[Required work] Please retype every record below exactly, leaving the pictures out.

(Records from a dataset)
※ ※ ※
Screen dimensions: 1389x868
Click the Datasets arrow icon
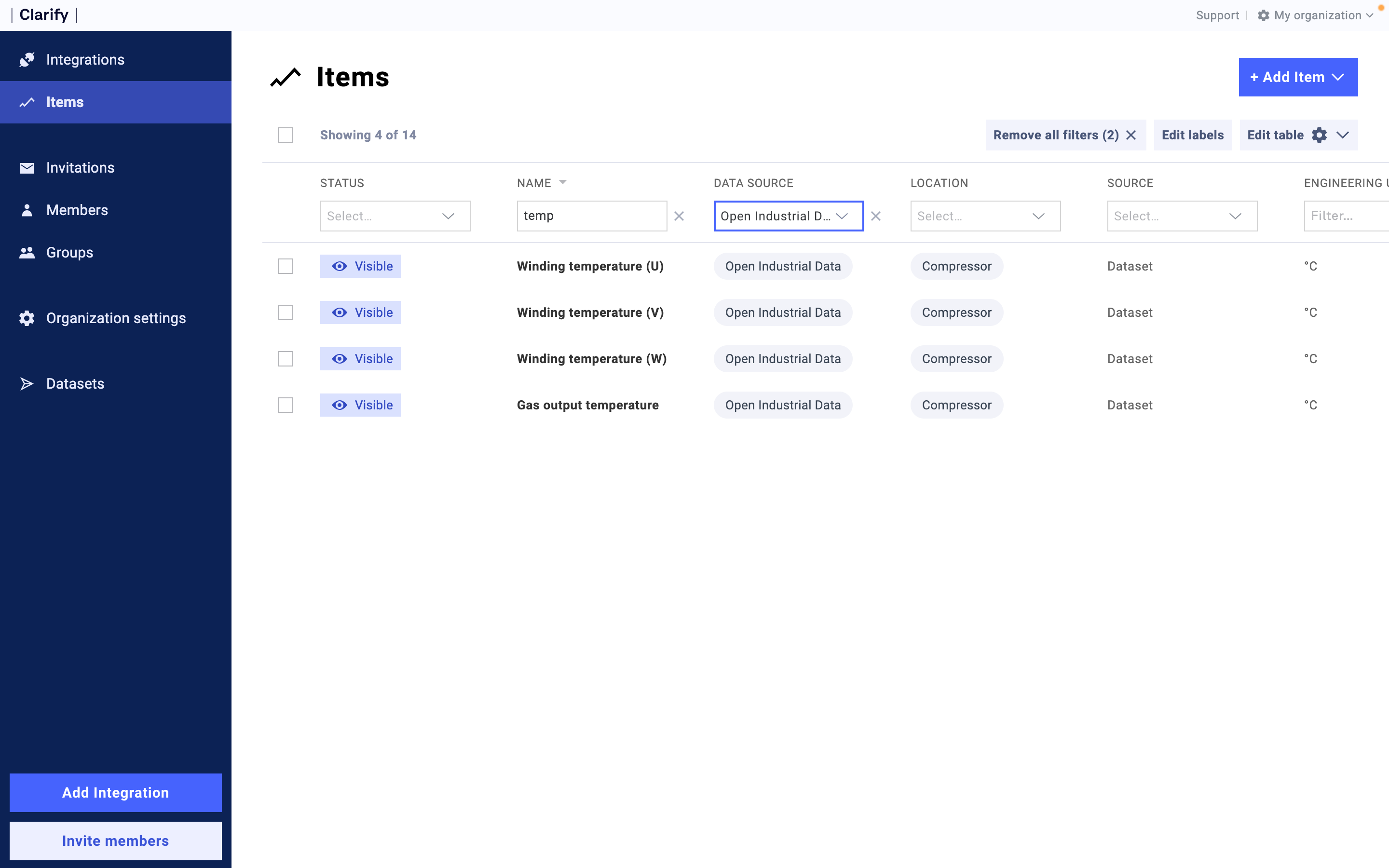pos(27,383)
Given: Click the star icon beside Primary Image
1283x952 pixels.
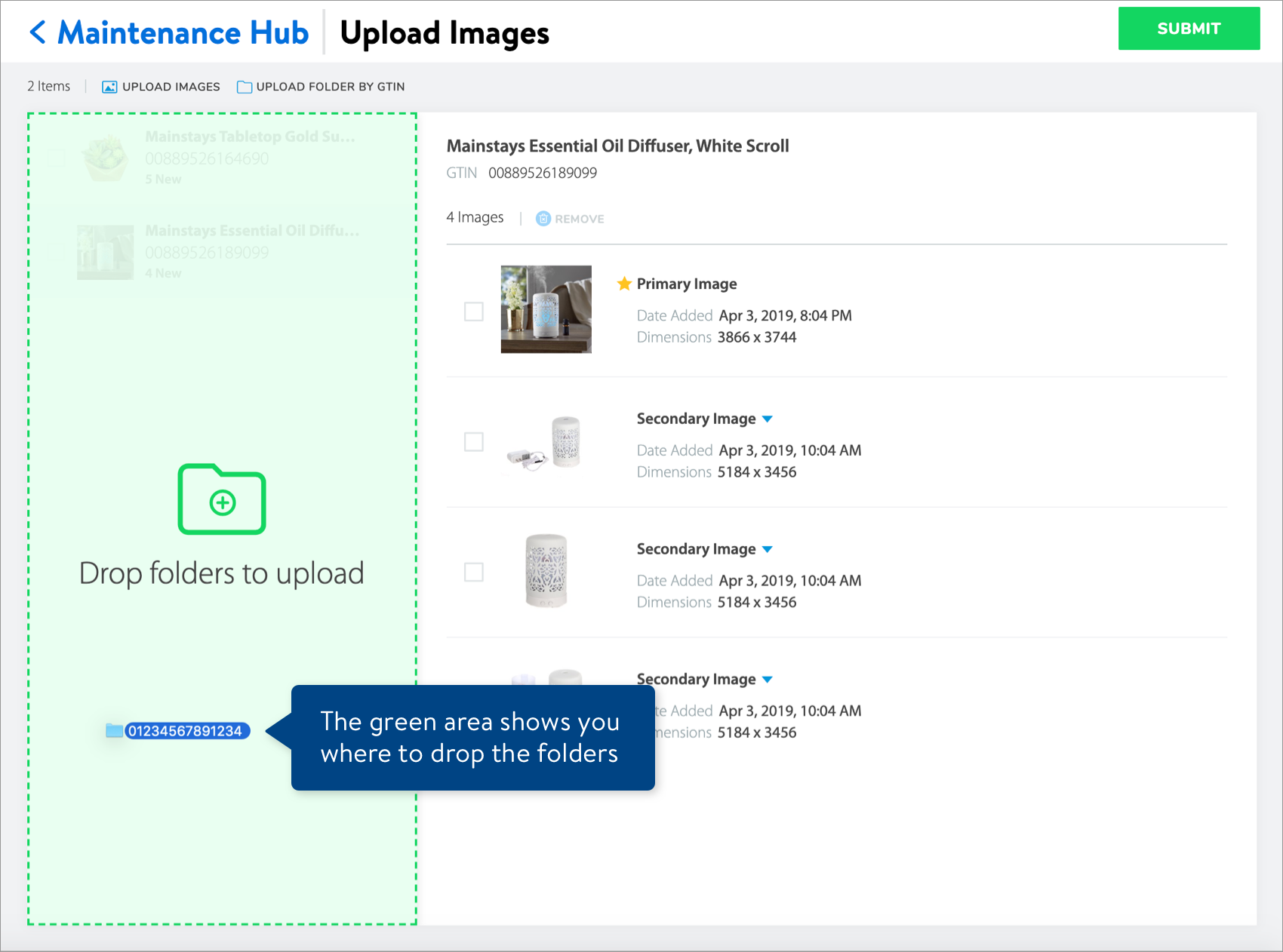Looking at the screenshot, I should pyautogui.click(x=623, y=284).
※ ※ ※
[Solution for this task]
Screen dimensions: 1389x868
Click the Datasets arrow icon
pos(27,383)
Given: Click the star icon beside Primary Image
1283x952 pixels.
Looking at the screenshot, I should pyautogui.click(x=623, y=284).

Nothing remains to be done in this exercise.